If a U.S. person is treated as owning at least 10% of our ordinary shares, such holder may be subject to adverse U.S. federal income tax consequences.

 

If a U.S. Holder is treated as owning, directly, indirectly or constructively, at least 10% of the value or voting power of our ordinary shares (directly or in the form of ADSs representing our ordinary shares), such U.S. Holder may be treated as a “U.S. shareholder” with respect to each “controlled foreign corporation” in our corporate group, if any. If such group includes one or more U.S. subsidiaries, certain of our non-U.S. subsidiaries could be treated as controlled foreign corporations, regardless of whether we are treated as a controlled foreign corporation. A U.S. shareholder of a controlled foreign corporation may be required to annually report and include in its U.S. taxable income its pro rata share of “Subpart F income,” “global intangible low-taxed income” and investments in U.S. property by controlled foreign corporations, regardless of whether we make any distributions.
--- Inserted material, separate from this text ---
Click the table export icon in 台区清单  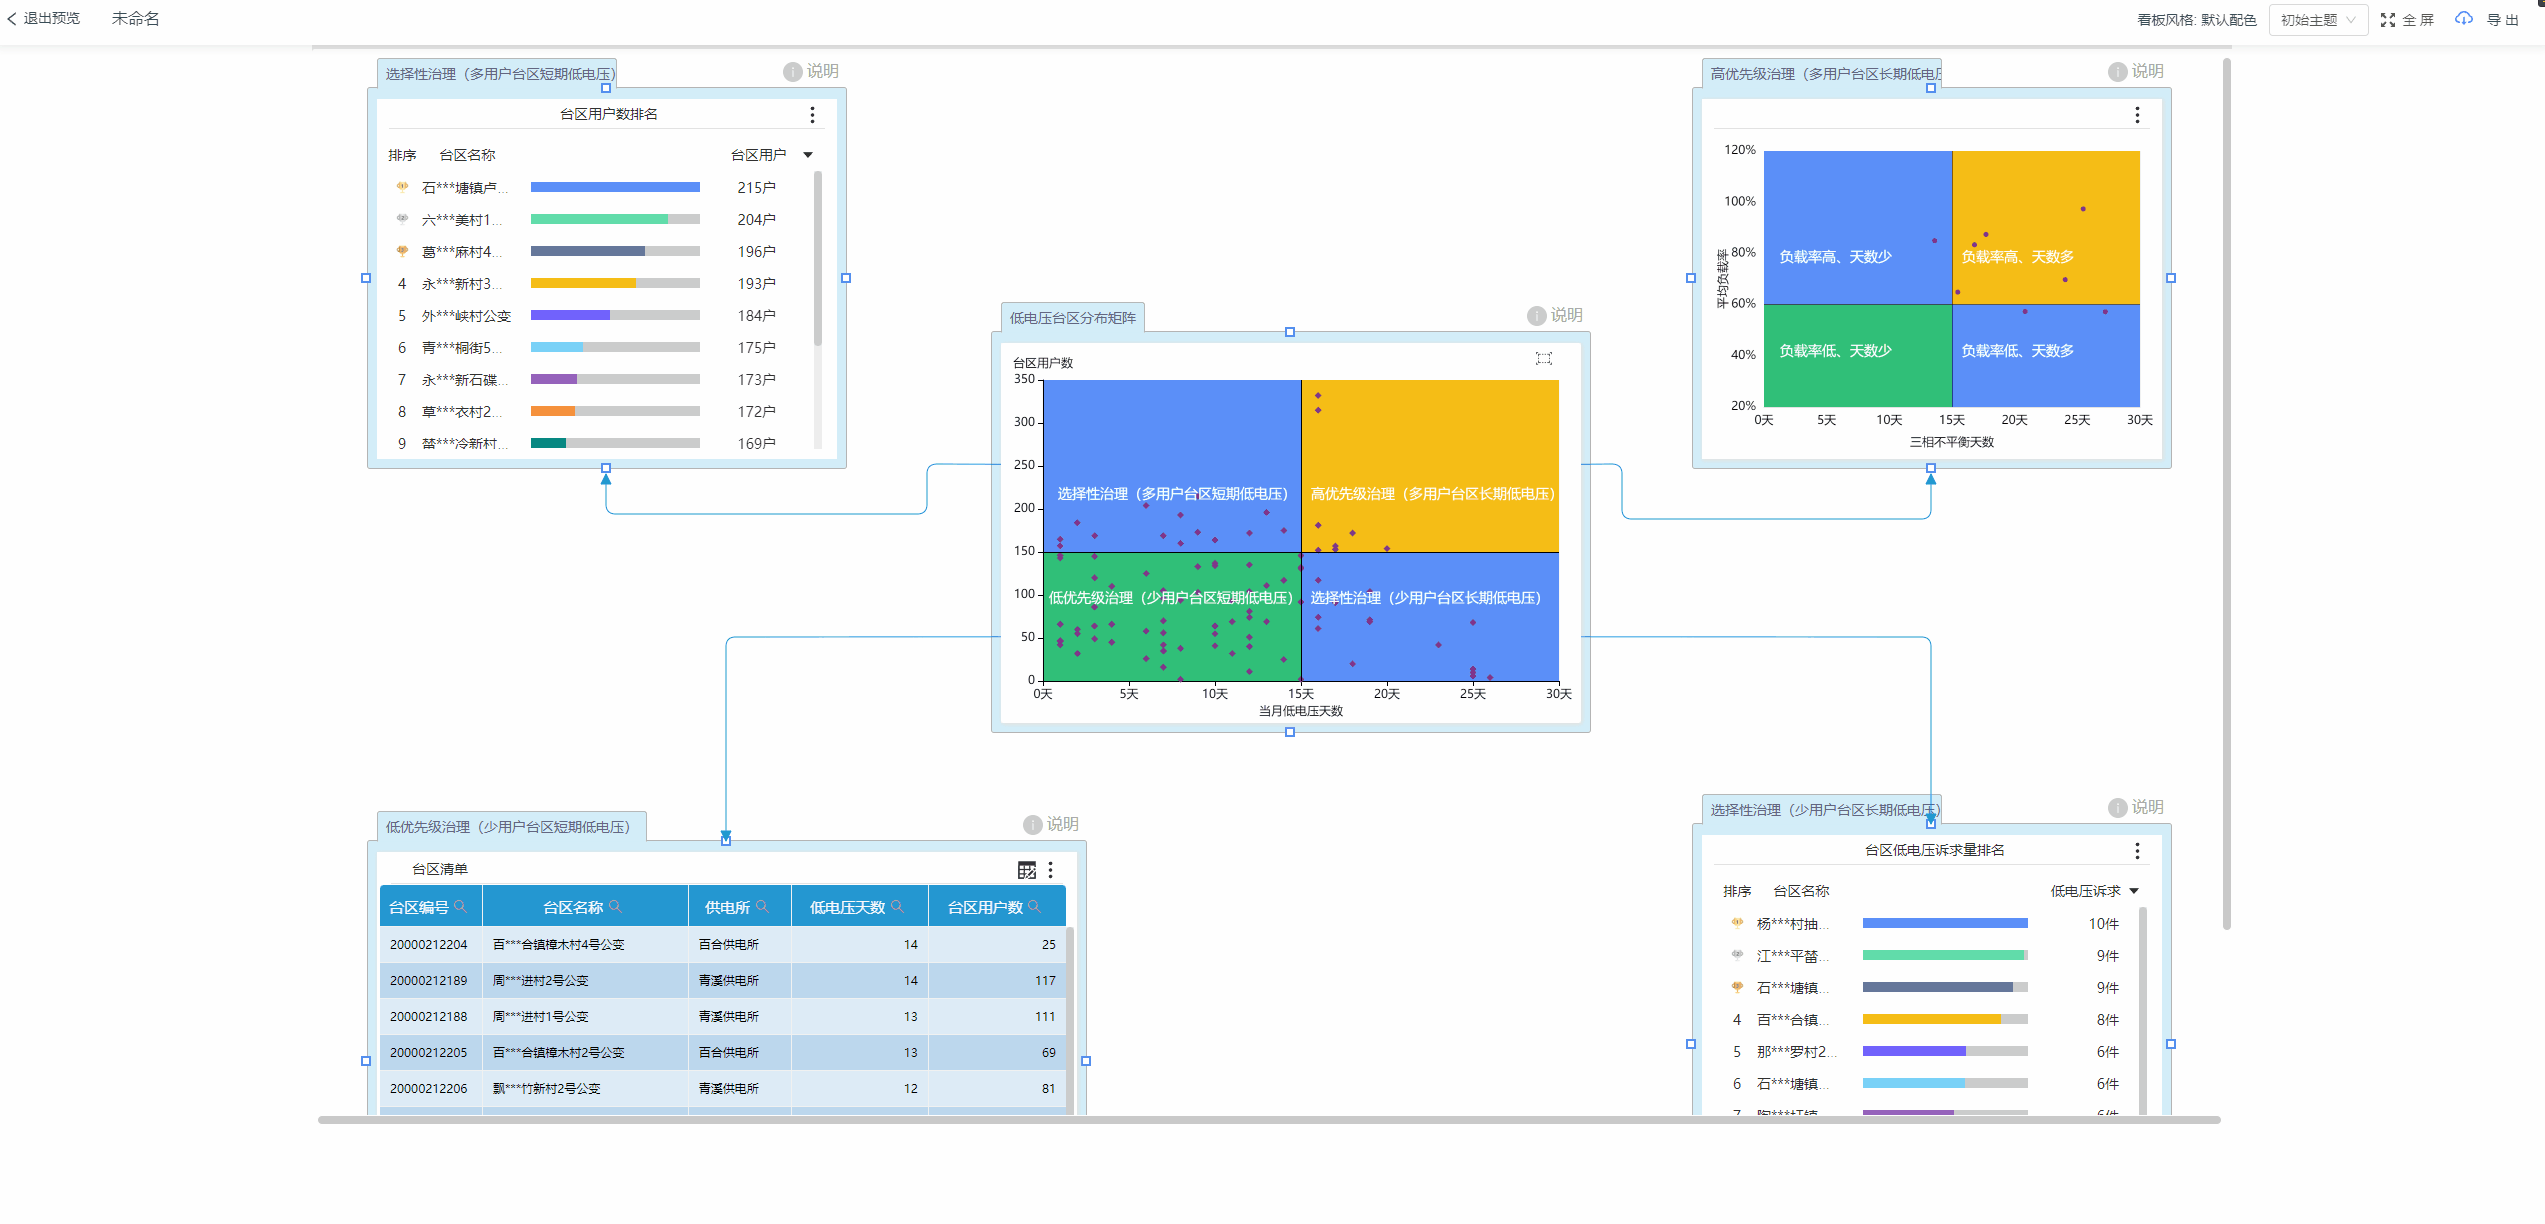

An individual that is a U.S. shareholder with respect to a controlled foreign corporation generally would not be allowed certain tax deductions or foreign tax credits that would be allowed to a U.S. shareholder that is a U.S. corporation. Failure to comply with these reporting obligations may subject a U.S shareholder to significant monetary penalties and may prevent the statute of limitations with respect to such shareholder's U.S. federal income tax return for the year for which reporting was due from starting. We cannot provide any assurances that we will assist our investors in determining whether any of our non-U.S. subsidiaries are treated as a controlled foreign corporation or whether such investor is treated as a U.S. shareholder with respect to any of such controlled foreign corporations. Further, we cannot provide any assurances that we will furnish to any U.S. shareholder information that may be necessary to comply with the reporting and tax paying obligations described in this risk factor. U.S. Holders should consult their tax advisors regarding the potential application of these rules to their investment in our ordinary shares or ADSs representing our ordinary shares.